*** Block opens ***

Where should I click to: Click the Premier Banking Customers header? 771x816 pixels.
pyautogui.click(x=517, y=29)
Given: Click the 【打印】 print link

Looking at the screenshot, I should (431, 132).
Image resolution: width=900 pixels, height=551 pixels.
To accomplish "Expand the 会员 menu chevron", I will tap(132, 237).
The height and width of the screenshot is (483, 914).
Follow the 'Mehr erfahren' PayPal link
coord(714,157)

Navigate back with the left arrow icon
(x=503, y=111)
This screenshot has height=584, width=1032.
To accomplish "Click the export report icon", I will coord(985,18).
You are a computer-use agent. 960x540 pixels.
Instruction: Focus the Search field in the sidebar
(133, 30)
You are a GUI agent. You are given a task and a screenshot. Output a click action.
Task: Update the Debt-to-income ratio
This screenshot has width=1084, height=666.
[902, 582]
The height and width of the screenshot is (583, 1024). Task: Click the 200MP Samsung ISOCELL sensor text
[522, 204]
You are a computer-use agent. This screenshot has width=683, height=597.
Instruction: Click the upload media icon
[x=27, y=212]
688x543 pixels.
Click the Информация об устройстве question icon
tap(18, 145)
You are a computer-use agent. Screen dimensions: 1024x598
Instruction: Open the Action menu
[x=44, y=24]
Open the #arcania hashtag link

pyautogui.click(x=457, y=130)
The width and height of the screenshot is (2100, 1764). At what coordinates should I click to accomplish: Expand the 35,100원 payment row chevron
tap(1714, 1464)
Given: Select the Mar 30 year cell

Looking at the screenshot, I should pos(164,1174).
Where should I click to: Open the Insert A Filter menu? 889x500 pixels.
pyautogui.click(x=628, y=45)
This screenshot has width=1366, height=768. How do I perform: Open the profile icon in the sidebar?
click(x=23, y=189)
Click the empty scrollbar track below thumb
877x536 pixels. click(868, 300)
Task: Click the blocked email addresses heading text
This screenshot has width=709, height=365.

*** Block closes ***

▶ [WORK REQUEST] Locate the lines above that contain "computer" and copy them.

▶ [ANSWER AREA]
You are a computer-use agent. 960x540 pixels.
You are a computer-use agent. This screenshot has width=683, height=597.
You are a computer-use agent. Screen dimensions: 1024x598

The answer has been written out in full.